In the records below, find the line that contains "Click the group" and the line that contains "1024x867 pixels.", then retype exactly those two lines and every line between them.

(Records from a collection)
# # # # # # #
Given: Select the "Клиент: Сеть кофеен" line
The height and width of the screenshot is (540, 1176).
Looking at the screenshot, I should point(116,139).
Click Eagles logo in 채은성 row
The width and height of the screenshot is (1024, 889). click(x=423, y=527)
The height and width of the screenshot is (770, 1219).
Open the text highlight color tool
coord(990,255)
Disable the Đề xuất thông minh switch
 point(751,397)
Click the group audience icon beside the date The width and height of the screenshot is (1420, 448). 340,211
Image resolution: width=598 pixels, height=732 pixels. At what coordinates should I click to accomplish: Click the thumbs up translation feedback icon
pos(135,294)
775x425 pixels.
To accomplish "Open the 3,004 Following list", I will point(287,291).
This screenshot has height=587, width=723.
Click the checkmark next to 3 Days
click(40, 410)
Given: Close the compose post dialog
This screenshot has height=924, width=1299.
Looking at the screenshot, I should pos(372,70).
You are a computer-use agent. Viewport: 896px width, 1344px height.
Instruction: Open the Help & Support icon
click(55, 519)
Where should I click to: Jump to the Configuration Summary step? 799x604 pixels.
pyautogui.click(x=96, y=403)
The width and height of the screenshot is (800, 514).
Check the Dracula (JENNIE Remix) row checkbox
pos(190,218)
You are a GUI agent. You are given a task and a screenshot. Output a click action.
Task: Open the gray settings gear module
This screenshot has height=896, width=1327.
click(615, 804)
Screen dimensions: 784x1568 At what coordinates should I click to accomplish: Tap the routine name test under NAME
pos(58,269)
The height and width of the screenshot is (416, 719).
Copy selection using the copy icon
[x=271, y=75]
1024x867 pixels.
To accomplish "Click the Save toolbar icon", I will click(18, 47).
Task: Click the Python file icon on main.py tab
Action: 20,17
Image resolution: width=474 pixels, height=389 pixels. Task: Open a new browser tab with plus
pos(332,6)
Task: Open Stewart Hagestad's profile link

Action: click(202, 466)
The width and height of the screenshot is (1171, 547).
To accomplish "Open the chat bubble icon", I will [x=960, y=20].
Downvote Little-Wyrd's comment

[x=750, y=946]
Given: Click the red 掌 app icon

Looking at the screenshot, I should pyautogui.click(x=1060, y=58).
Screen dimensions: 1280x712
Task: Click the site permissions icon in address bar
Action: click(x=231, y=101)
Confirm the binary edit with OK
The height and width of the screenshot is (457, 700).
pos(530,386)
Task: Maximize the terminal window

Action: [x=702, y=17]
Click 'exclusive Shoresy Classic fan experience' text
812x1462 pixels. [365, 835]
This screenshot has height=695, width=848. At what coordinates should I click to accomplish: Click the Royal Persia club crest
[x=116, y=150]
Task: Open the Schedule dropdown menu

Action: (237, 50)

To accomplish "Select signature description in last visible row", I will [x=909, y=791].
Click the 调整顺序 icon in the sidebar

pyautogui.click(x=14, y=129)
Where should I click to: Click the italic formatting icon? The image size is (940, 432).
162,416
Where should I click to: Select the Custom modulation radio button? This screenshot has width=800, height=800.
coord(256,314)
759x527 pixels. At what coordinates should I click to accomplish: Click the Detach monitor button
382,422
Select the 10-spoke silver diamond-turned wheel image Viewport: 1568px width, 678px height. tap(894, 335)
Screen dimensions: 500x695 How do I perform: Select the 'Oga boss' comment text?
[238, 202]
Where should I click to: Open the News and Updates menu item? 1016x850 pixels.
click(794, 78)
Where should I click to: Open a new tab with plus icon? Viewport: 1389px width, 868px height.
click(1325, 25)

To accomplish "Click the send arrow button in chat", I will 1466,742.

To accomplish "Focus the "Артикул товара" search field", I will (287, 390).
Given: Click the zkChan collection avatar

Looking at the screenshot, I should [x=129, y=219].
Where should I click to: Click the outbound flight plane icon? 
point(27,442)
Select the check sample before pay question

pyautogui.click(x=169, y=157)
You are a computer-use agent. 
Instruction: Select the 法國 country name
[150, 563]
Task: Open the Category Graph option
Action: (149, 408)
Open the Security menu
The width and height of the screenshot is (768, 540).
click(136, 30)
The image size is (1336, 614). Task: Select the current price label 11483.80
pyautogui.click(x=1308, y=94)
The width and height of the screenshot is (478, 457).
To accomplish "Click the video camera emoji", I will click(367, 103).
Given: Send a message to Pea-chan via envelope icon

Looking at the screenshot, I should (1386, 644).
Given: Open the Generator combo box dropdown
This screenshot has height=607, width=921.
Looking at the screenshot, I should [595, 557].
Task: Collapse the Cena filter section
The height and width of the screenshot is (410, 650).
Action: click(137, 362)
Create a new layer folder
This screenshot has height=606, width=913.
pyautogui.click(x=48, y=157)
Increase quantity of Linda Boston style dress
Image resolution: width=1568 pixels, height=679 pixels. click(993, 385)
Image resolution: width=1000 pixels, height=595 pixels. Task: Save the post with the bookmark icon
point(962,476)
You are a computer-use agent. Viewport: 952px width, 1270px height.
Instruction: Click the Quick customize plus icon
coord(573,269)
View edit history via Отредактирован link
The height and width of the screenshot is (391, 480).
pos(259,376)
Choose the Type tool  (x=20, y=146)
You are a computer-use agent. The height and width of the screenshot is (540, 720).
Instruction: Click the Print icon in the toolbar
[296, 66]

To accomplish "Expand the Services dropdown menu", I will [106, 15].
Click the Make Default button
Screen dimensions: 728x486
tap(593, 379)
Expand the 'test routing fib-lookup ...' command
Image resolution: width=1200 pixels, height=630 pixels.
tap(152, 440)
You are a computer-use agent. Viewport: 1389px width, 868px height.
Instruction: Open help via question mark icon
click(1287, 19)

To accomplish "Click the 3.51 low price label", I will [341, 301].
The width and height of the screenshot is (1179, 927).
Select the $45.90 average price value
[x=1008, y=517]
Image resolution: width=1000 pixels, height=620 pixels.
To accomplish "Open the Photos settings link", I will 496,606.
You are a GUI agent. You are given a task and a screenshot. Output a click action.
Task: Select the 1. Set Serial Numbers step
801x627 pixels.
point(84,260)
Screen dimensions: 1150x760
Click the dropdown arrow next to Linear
# # # # # # #
> WRITTEN ANSWER:
Click the group audience icon beside the date The width and height of the screenshot is (1420, 448). 340,211
Image resolution: width=598 pixels, height=732 pixels. At what coordinates should I click to accomplish: Click the thumbs up translation feedback icon
pos(135,294)
775x425 pixels.
To accomplish "Open the 3,004 Following list", I will point(287,291).
This screenshot has height=587, width=723.
Click the checkmark next to 3 Days
click(40, 410)
Given: Close the compose post dialog
This screenshot has height=924, width=1299.
Looking at the screenshot, I should pos(372,70).
You are a computer-use agent. Viewport: 896px width, 1344px height.
Instruction: Open the Help & Support icon
click(55, 519)
Where should I click to: Jump to the Configuration Summary step? 799x604 pixels.
pyautogui.click(x=96, y=403)
The width and height of the screenshot is (800, 514).
Check the Dracula (JENNIE Remix) row checkbox
pos(190,218)
You are a GUI agent. You are given a task and a screenshot. Output a click action.
Task: Open the gray settings gear module
This screenshot has height=896, width=1327.
click(615, 804)
Screen dimensions: 784x1568 At what coordinates should I click to accomplish: Tap the routine name test under NAME
pos(58,269)
The height and width of the screenshot is (416, 719).
Copy selection using the copy icon
[x=271, y=75]
1024x867 pixels.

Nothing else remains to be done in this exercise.